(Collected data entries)
-=-=-

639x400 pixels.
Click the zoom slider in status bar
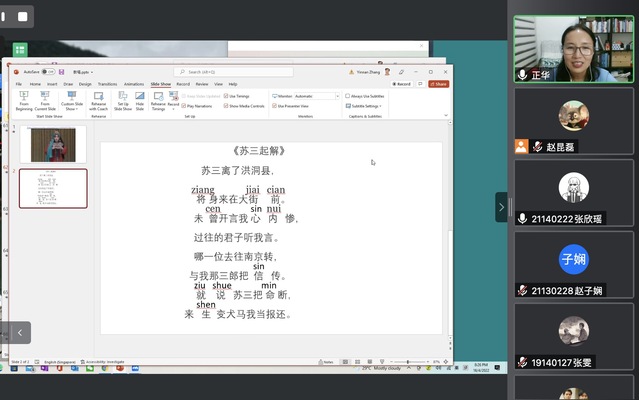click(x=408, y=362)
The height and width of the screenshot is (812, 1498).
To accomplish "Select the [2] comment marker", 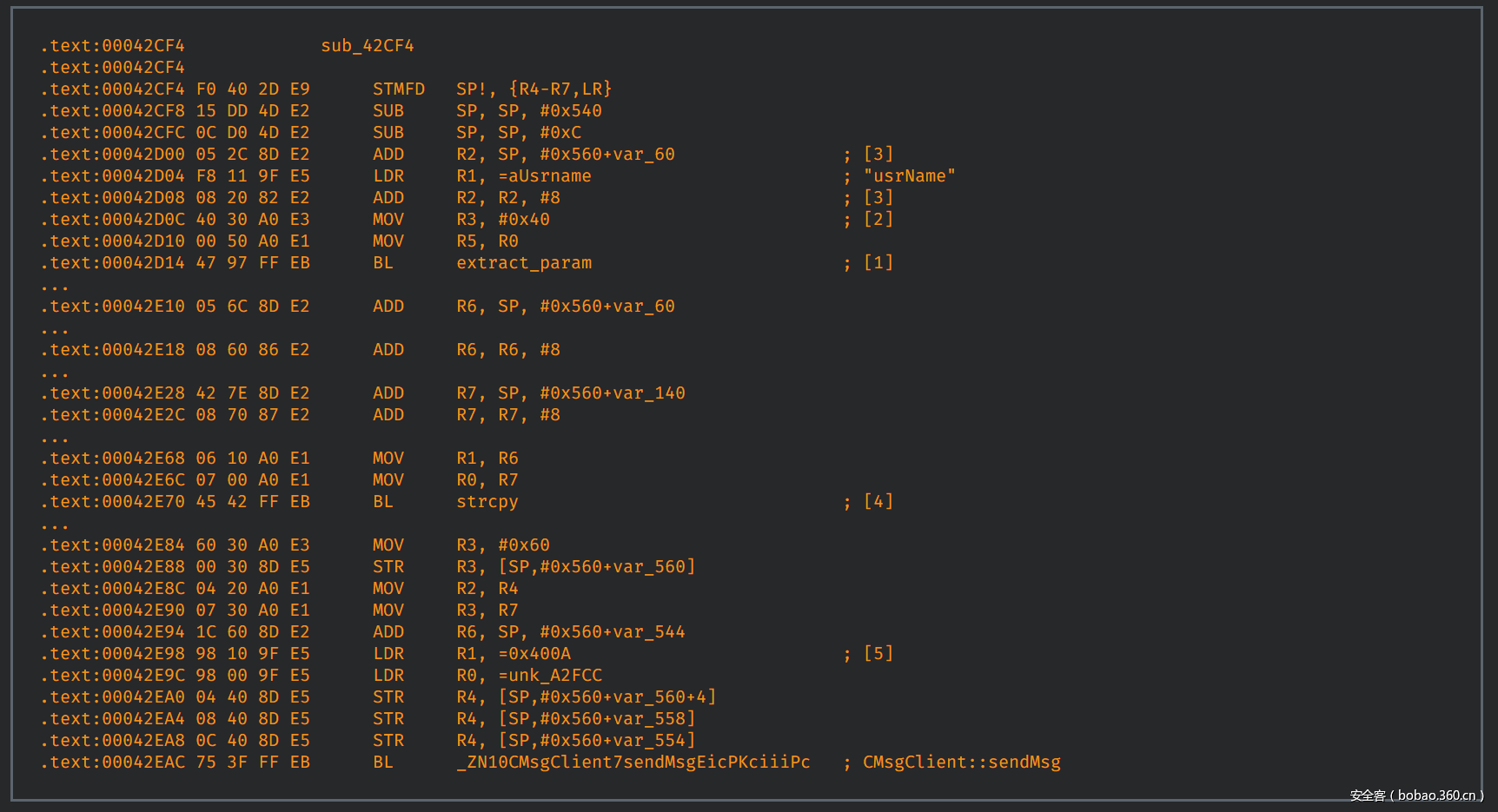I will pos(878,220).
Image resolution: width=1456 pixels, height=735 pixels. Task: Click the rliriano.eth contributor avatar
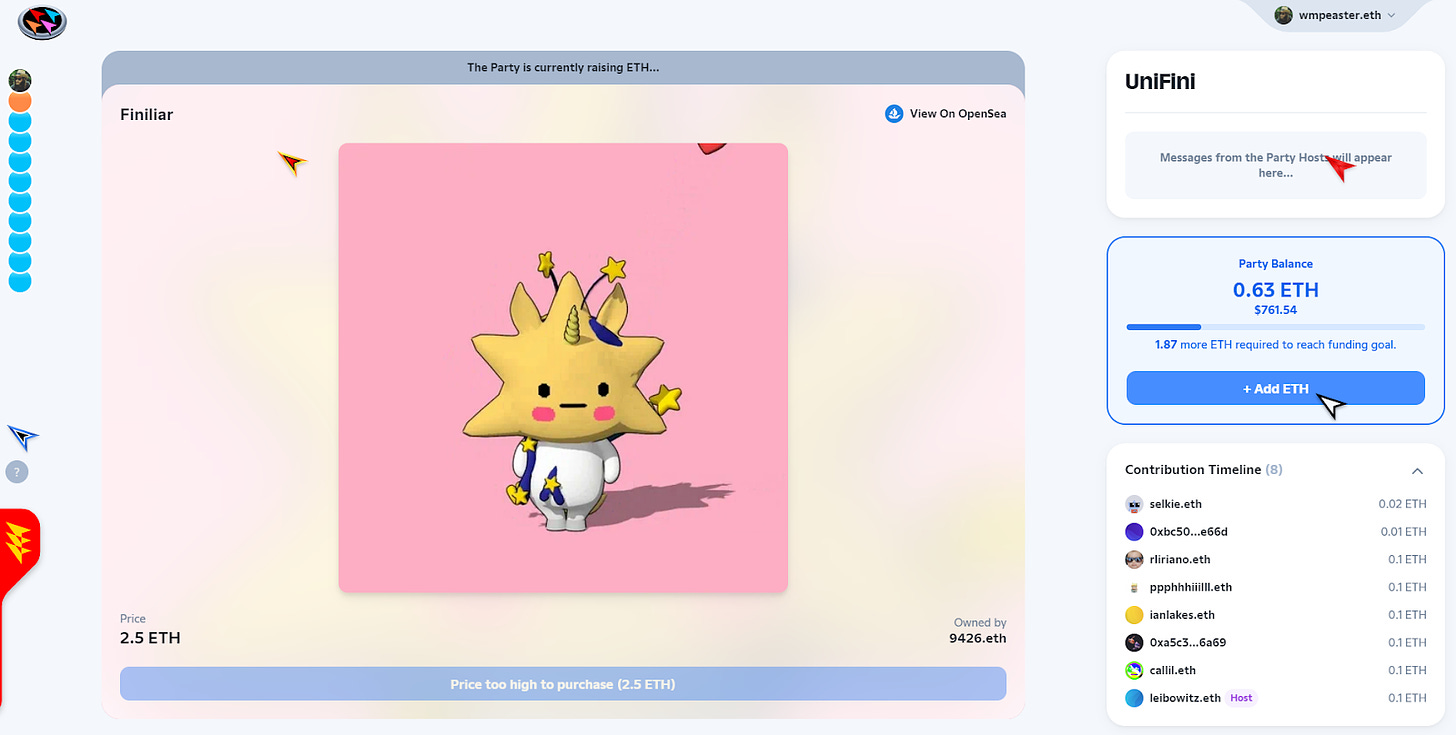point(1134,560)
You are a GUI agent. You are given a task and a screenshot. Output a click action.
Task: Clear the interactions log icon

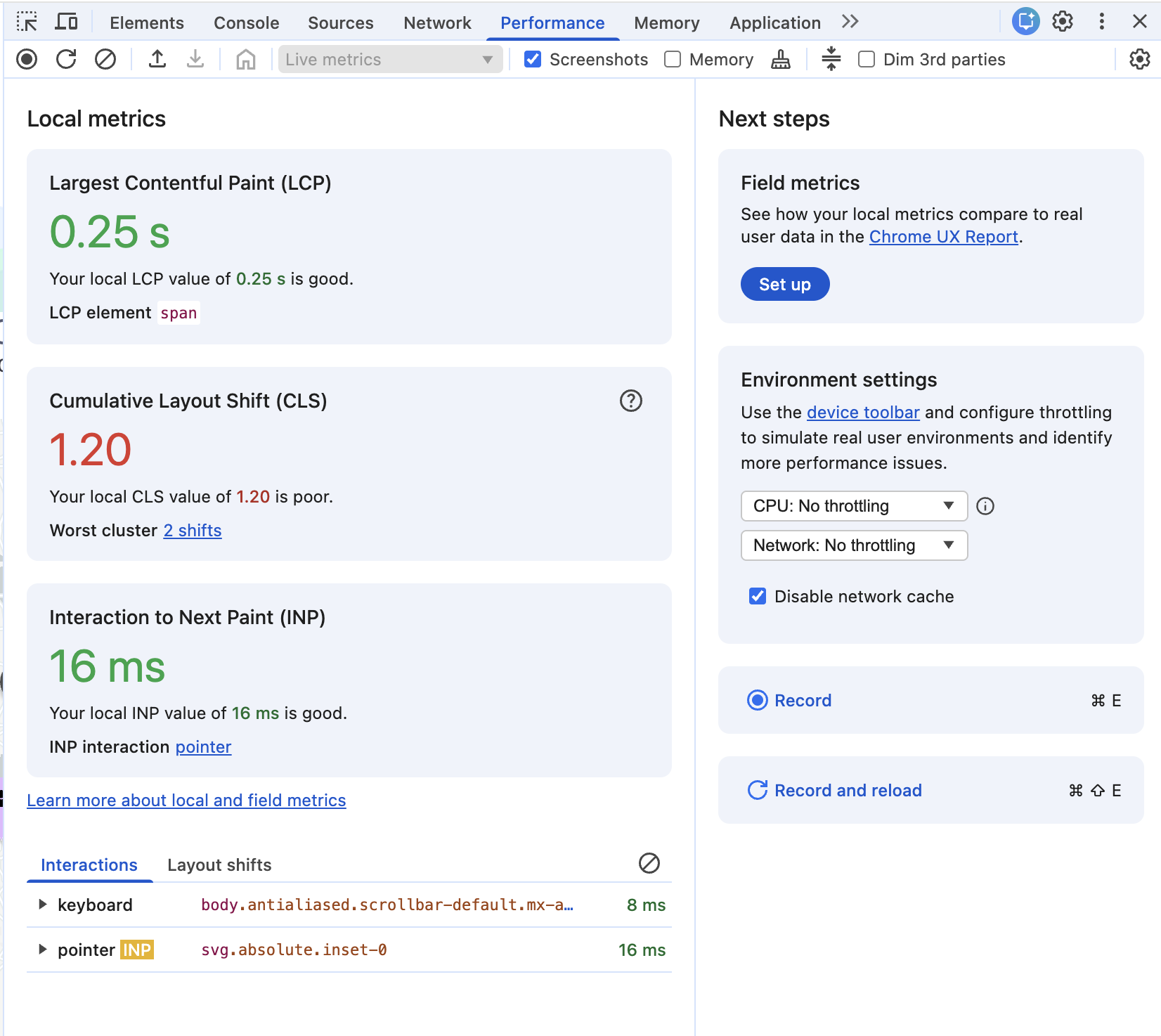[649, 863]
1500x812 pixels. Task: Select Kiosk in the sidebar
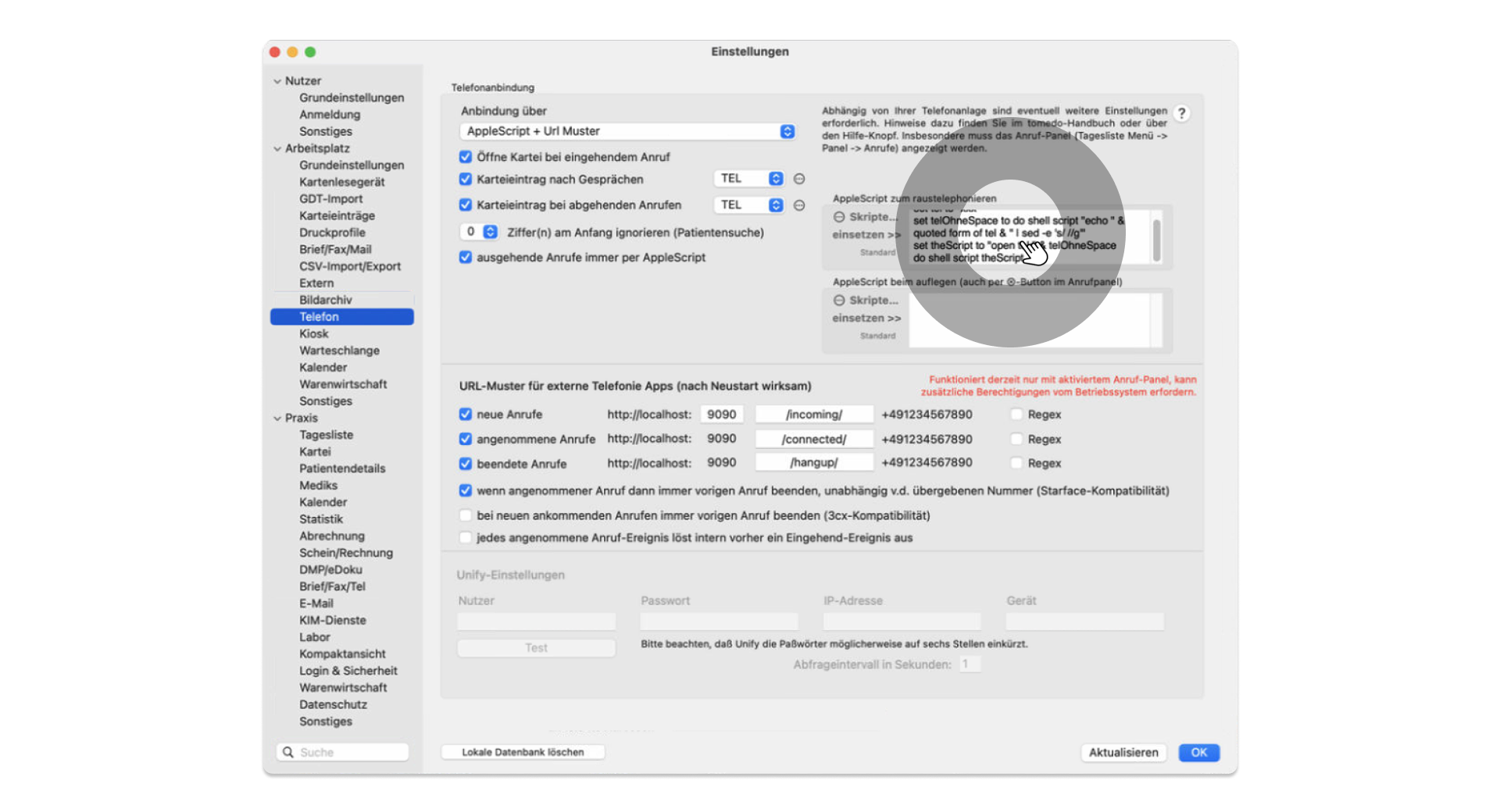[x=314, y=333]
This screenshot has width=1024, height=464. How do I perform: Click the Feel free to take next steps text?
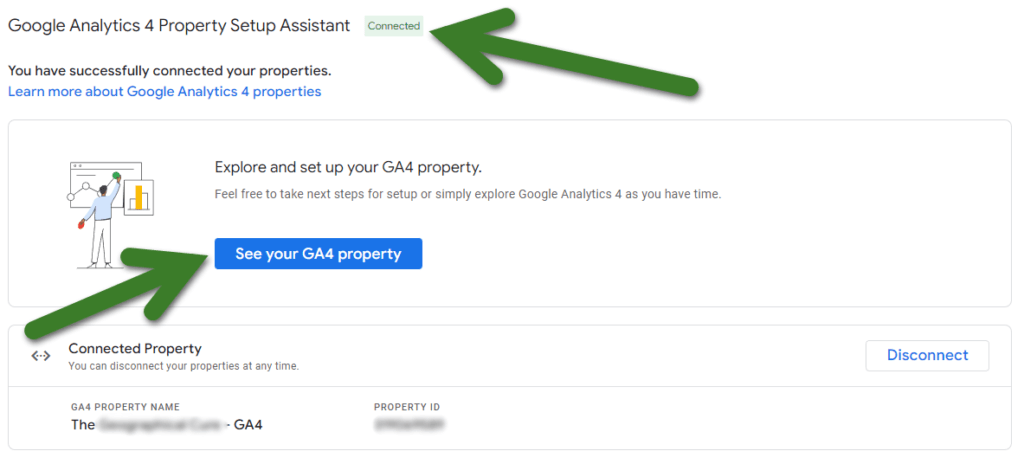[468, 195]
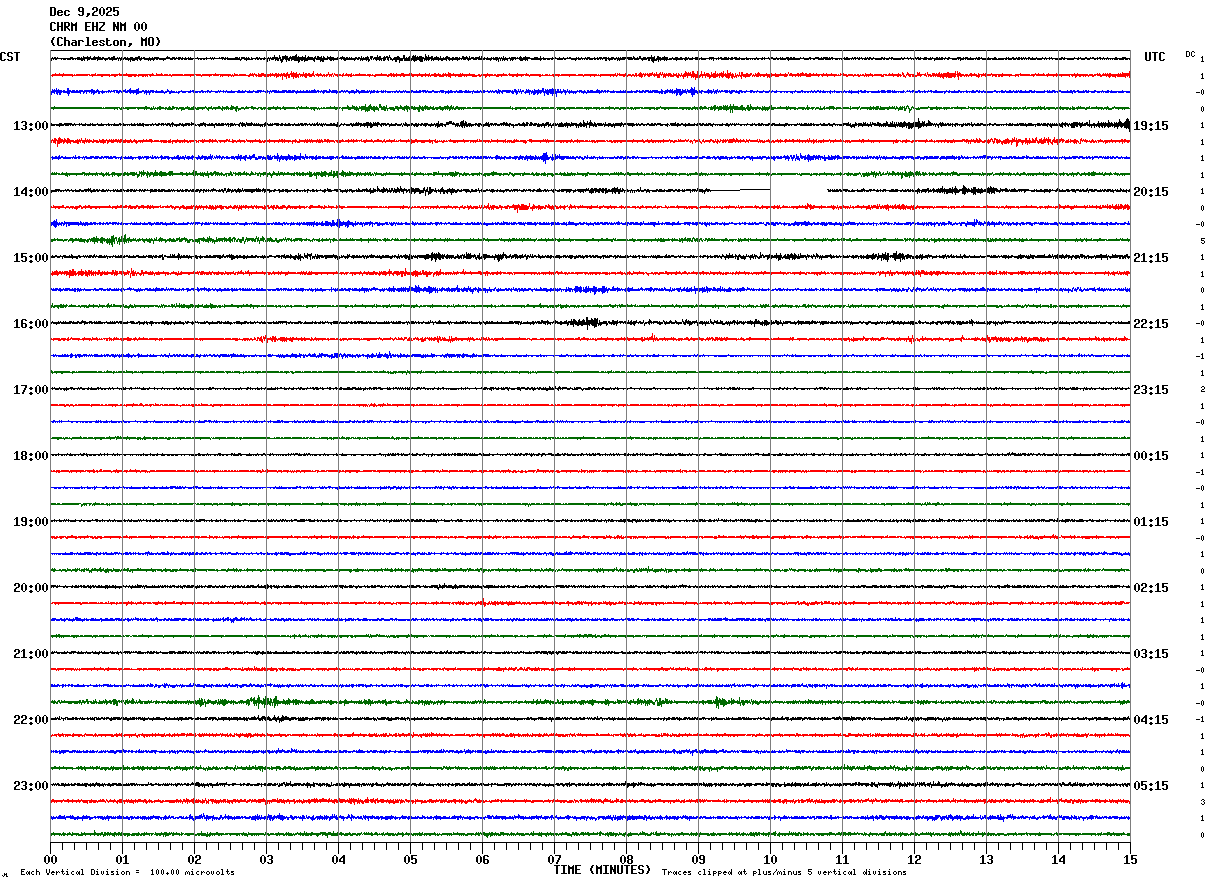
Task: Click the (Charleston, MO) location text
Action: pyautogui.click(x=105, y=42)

-=-=-

* WORK TASK *
Could you set down, exactly as written, every line from the one with "You are a GUI" to the end of the data, both ends included? Leave out the pictures.

* WRITTEN SOLUTION *
You are a GUI agent. You are given a task and a screenshot. Output a click action.
Task: Clear the interactions log icon

[649, 863]
1500x812 pixels. Task: Select Kiosk in the sidebar
[x=314, y=333]
This screenshot has width=1024, height=464. How do I perform: Click the Feel free to take next steps text?
[468, 195]
Task: Click the (Charleston, MO) location text
Action: pyautogui.click(x=105, y=42)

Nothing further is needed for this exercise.